Figure 3.

Plasmid–cohesin association in metaphase cells expressing two differentially tagged cohesin moieties. (A) The types of sister plasmid cohesion expected from the embrace, hand-cuff and bracelet models in presence of cohesin(Mcd1-HA6) and cohesin(Mcd1-Myc13) in equivalent amounts are indicated (see also Table 1). Whereas Mcd1-HA6 in cohesin could be cleaved by TEV protease, Mcd1-Myc13 could not. (B) Aliquots of cell lysates were probed by western analysis using HA- or Myc-antibody to reveal relative levels of cohesin(Mcd1-HA6) or cohesin(Mcd1-Myc13). Data are shown for the haploid strains expressing either cohesin(Mcd1-HA6) (lane 1) or cohesin(Mcd1-Myc13) (lane 2) and the diploid generated from them expressing both Mcd1 variants (lanes 3–7).
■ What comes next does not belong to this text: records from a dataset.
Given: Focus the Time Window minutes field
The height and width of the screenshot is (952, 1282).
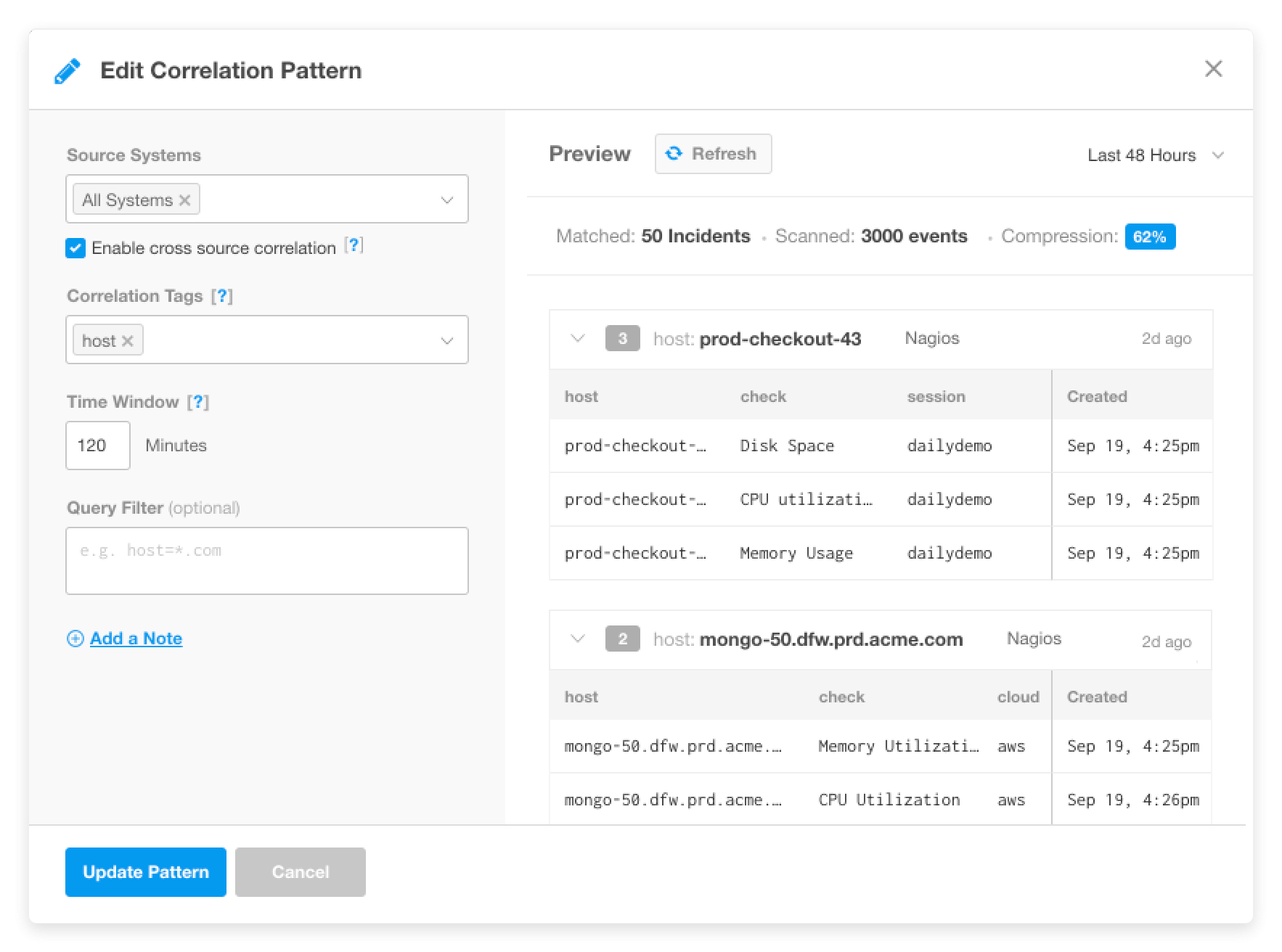Looking at the screenshot, I should tap(98, 446).
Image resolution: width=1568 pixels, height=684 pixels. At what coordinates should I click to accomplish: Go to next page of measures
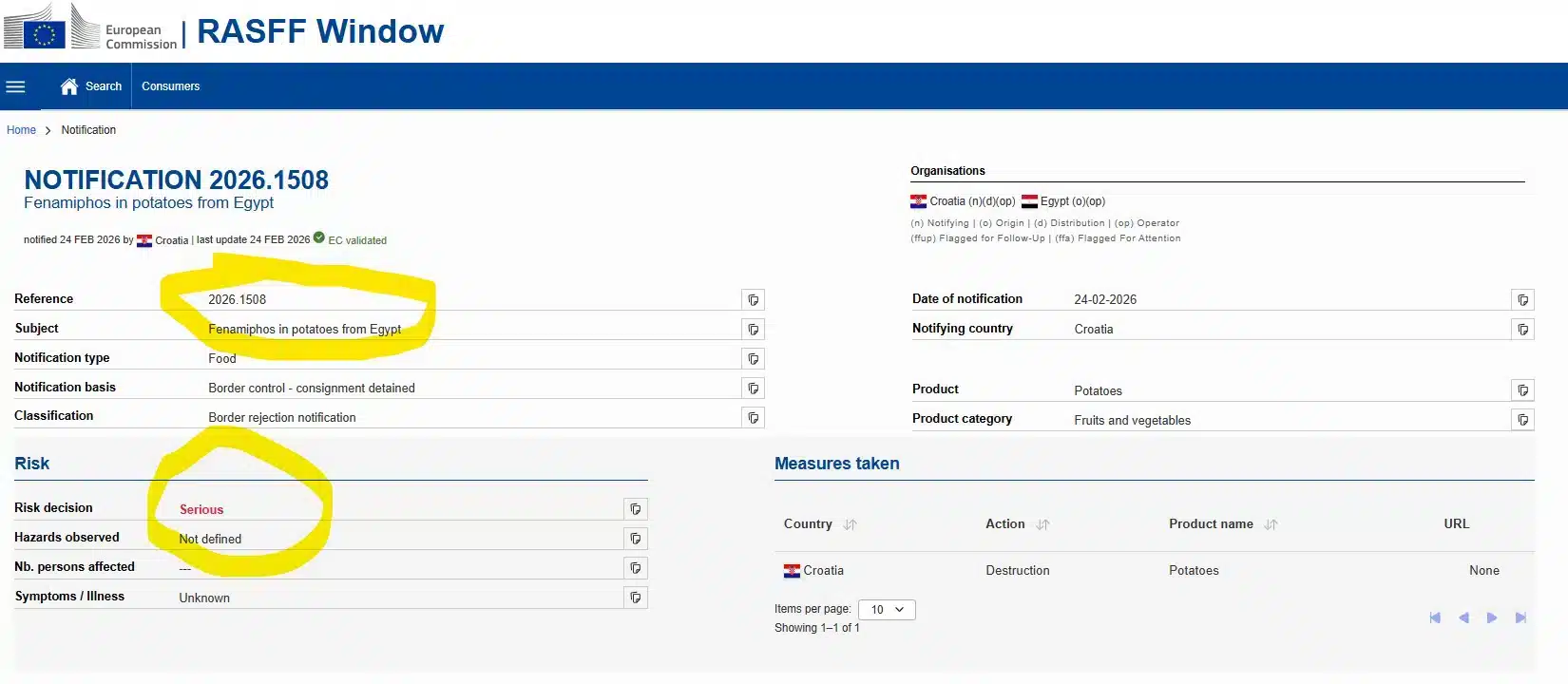coord(1492,618)
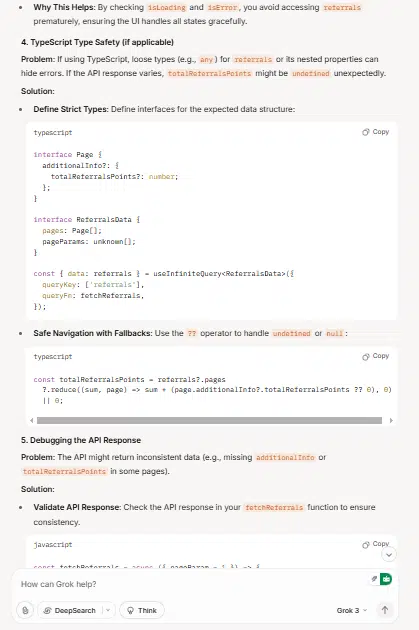Open the Grok 3 model selector
The width and height of the screenshot is (419, 630).
(352, 610)
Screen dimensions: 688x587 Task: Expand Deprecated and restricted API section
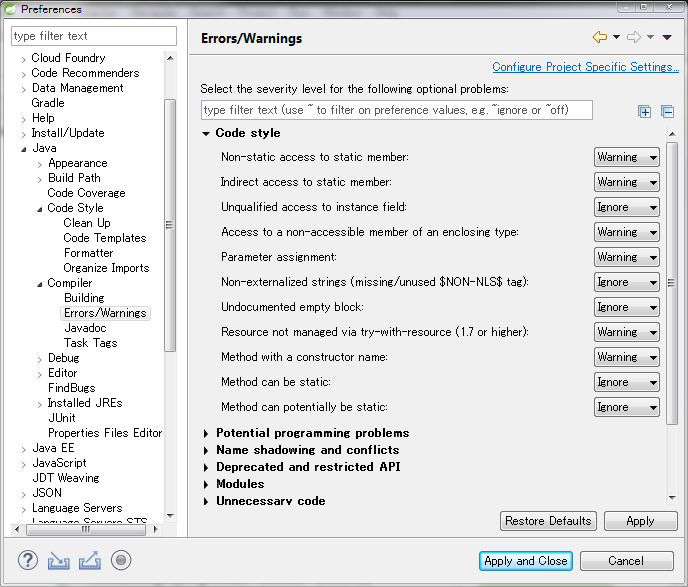pyautogui.click(x=207, y=467)
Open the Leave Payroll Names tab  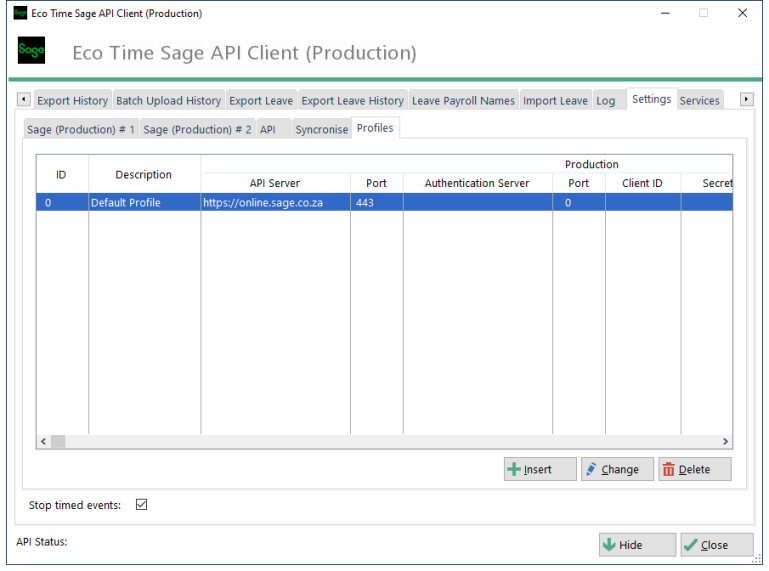click(463, 101)
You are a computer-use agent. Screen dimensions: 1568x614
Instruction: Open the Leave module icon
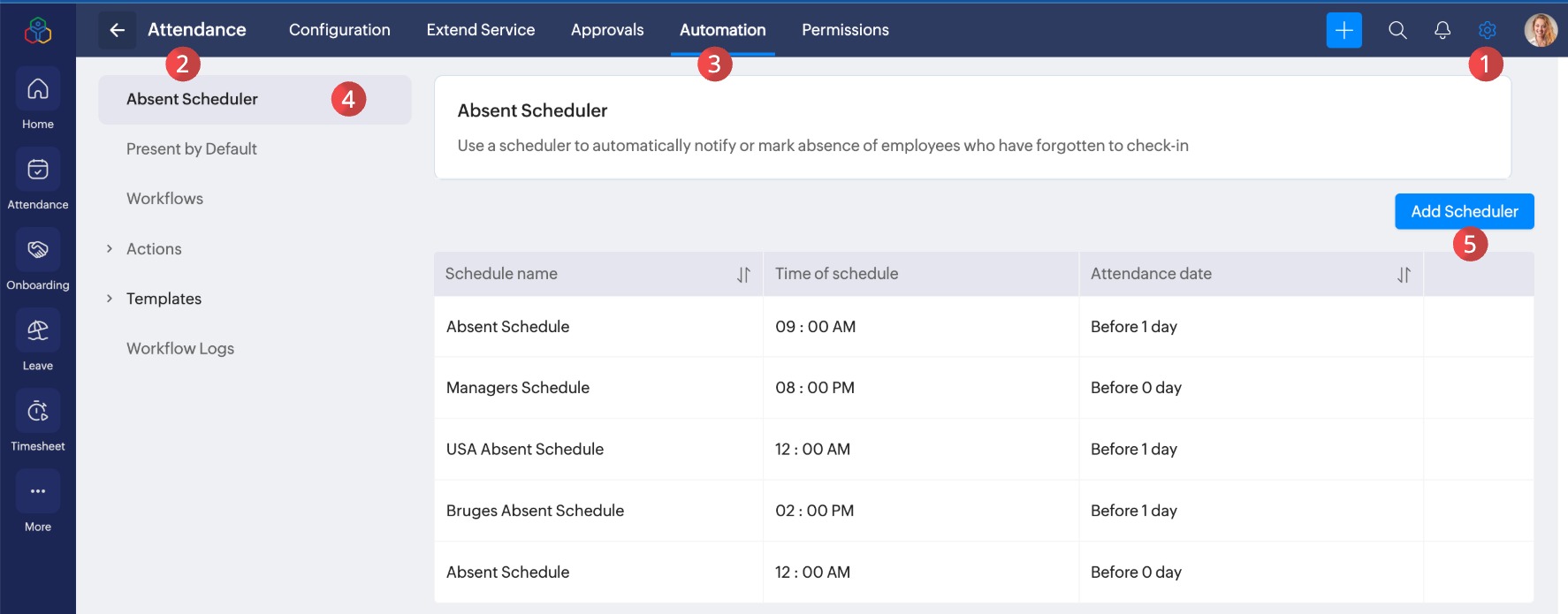click(x=37, y=330)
Signals from the two antibodies were normalized using aliquots of ∼75% pure Cre recombinase tagged at its carboxyl-terminus with HA6 as well as Myc13. The mean Myc13 to HA6 signal intensity was 1.83 ± 0.18. The dilution factor between Cre samples stained by Coomassie blue (right) and the corresponding ones analyzed by western blotting (left) was 500 to 1. (C) Aliquots of cell lysates from the haploid and diploid strains, run as in B, were probed using an antibody to native Mcd1. The mean ratio of Mcd1-Myc13 to Mcd1-HA6 was 0.96 ± 0.11. (D) pSG4 molecules from the cleared lysate were first immobilized on IgG beads, and then released from them by disrupting TetO–TetR interaction using anhydrotetracycline. (E and F) Following treatment with EcoRI or TEV protease, plasmid pull-down was attempted using HA- or Myc-antibody.